WORK INSTRUCTIONS:
1. In the prompt design text, what rule does the text give for choosing prompt size?
2. Say whether each statement agrees with the prompt design text. Answer yes or no for each, and quote the deciding words of the text.
(a) A One Shot Prompt is described as testable.
(b) Conversational prompts are described as easy to automate.
(c) Fixed instructions are meant to contain the changing data.

If the prompt purpose is vague, the output will be vague.

2. Prompt Type Layer

MWMS must choose the right prompt type for the task.

Not every task needs a large prompt.

Not every task should be broken into many prompts.

Prompt Type 1: Conversational Prompt

Used for:

exploration
brainstorming
early thinking
clarification
manual coaching
one-off analysis
interactive development

Weakness:

inconsistent
hard to automate
depends on human steering
poor as a reusable asset

Prompt Type 2: One Shot Prompt

Used for:

repeatable automations
standard tasks
structured outputs
system workflows
AI Employee operations
API calls

Strength:

reusable
testable
can be versioned
supports automation

Prompt Type 3: Atomic Prompt

Used for:

formatting
classification
tagging
small extraction
simple transformation
routing
binary decisions
sentiment detection

Examples:

“Classify this lead as qualified, unqualified, or needs review.”
“Extract the company name.”
“Add line breaks for mobile readability.”
“Return only JSON.”

Prompt Type 4: Compound Prompt

Used for:

complex writing
diagnostic reports
content generation
sales page analysis
structured research
multi-criteria reasoning
nuanced output control

Examples:

course absorption framework prompt
AIBS diagnostic report prompt
authority content generation prompt
LinkedIn Sales Navigator query parser
ad creative analysis prompt

Rule

Use the smallest prompt that reliably performs the task, but not smaller.

3. Input And Variable Layer

A reliable prompt separates fixed instructions from dynamic inputs.

Fixed instructions should define the task.

Dynamic inputs should contain the changing data.

Common Dynamic Variables

Variables may include:

source text
transcript
buyer avatar
product name
offer details
client name
industry
target market
hook
outline
prior output
examples
tone
content type
platform
desired format
data record
CRM fields
campaign name
previous result
task metadata

Variable Design Questions

Ask:

What changes each run?
What stays the same?
Which variables are required?
Which variables are optional?
What happens if a variable is missing?
Does the model know where the input starts and ends?
Does the prompt separate instructions from data?
Can this be safely used in an automation?
Is the variable name clear to a developer or future AI Employee?

Variable Rule

Dynamic input must be clearly separated from prompt instructions.

4. Context And Knowledge Layer

AI needs context to reduce guessing.

The model is a pattern recognition and prediction system.

If MWMS does not provide the right patterns, the model will use generic patterns from training data.

That can create weak, generic, or misleading outputs.

EXTRACTED RECORDS:
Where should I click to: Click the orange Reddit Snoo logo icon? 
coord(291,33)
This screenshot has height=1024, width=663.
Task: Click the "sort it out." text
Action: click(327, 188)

RESULTS FOR THE EXERCISE:
1. Use the smallest prompt that reliably performs the task, but not smaller.

2.
(a) Yes: "testable"
(b) No: "hard to automate"
(c) No: "Dynamic inputs should contain the changing data."